In her article, "Scrambling, Subscrambling, and Case in Turkish" (2003), Kornfilt examines the phenomenon of scrambling in Turkish grammar. She examines the role that specificity plays in the interactions between scrambling, subscrambling, and typology of Case. She also observes the extent to which the Specificity Effect is an autonomous, independent principle of grammar. She demonstrates that the Specificity Effect is actually a by-product of other syntactic principles, particularly the Condition on Extraction Domains (CED), which she suggests is itself a by-product of Subajency. Additionally, Kornfilt demonstrates that CED is insufficient in explaining features of Turkish, especially those involving with structural Case. As an alternative, Kornfilt suggests that syntactic incorporation of N's into verbs provides a better account of scrambling in Turkish than CED.

Against scrambling as an instance of "Move-Alpha"

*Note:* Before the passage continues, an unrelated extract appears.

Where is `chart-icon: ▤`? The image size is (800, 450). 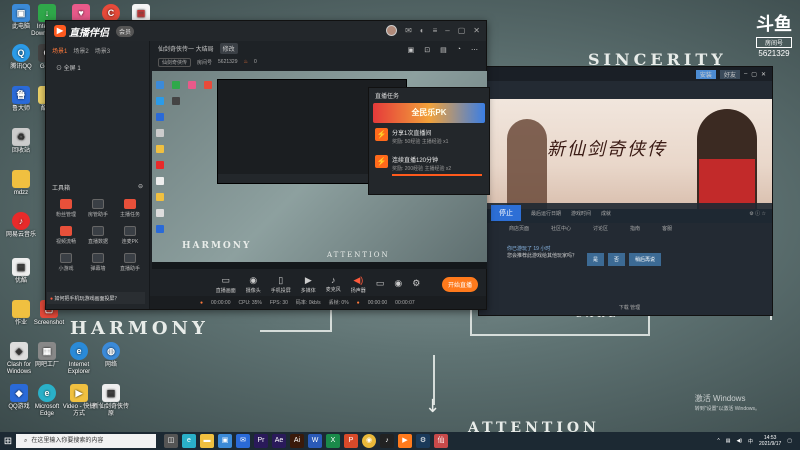
chart-icon: ▤ is located at coordinates (444, 50).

In her article, "Against scrambling as an instance of Move-alpha" (1994), Kornfilt surveys and weighs the popular understandings of scrambling. Namely, she acknowledges two major views about scrambling: according to the first, "scrambling is an instance of Chomsky-adjoining an XP (NP, PP, to a more limited extant also AP or ADV) to VP or to IP (perhaps also AP)" as an instance of movement to an A'-position; the second view proposes that certain sub-cases of scrambling are instances of A-movement. Kornfilt argues that scrambling cannot be explained by any movement account at all. Instead, she proposes a base-generation account that is "not committed to the inadequacies of a non-configurational account of German syntax". She makes use of morphosyntactic and lexical properties that are independently attested in the language.

=== Case Marking ===
Direct Objects
In her article, "The case of the direct object in Turkish: Semantics, syntax and morphology" (2005), Kornfilt observes the relationship between semantic parameters and morphological constraints in determining the distribution of the accusative case marker -(y)I in Turkish. She notes that there are two mainstream understandings of the accusative marker. The first considers the marker as an instance of Differentiated Object Marking (DOM). The caveat of this perspective is that it assumes that the case suffix marks a direct object if it is too similar to an "archetypical subject". The second perspective is based on the observation that the accusative marker is closely related to the direct object's specificity, instead of to the similarity of the direct object to a typical subject. Kornfilt argues that neither of these perspectives give a satisfying explanation for the distribution of the accusative case marker. Alternatively, Kornfilt insists that the suffix explicitly indicates specificity under certain morpho-syntactic conditions, instead of a mere contrast to the subject. This proposal is a more flexible notion of specificity in terms of "referentially anchored indefinite NPs". This ultimately means that the accusative case marker can indicate the referential property of the direct object, including specificity, according to certain morphological environments in a predictable manner; in other contexts, it is not a reliable indicator of properties like specificity.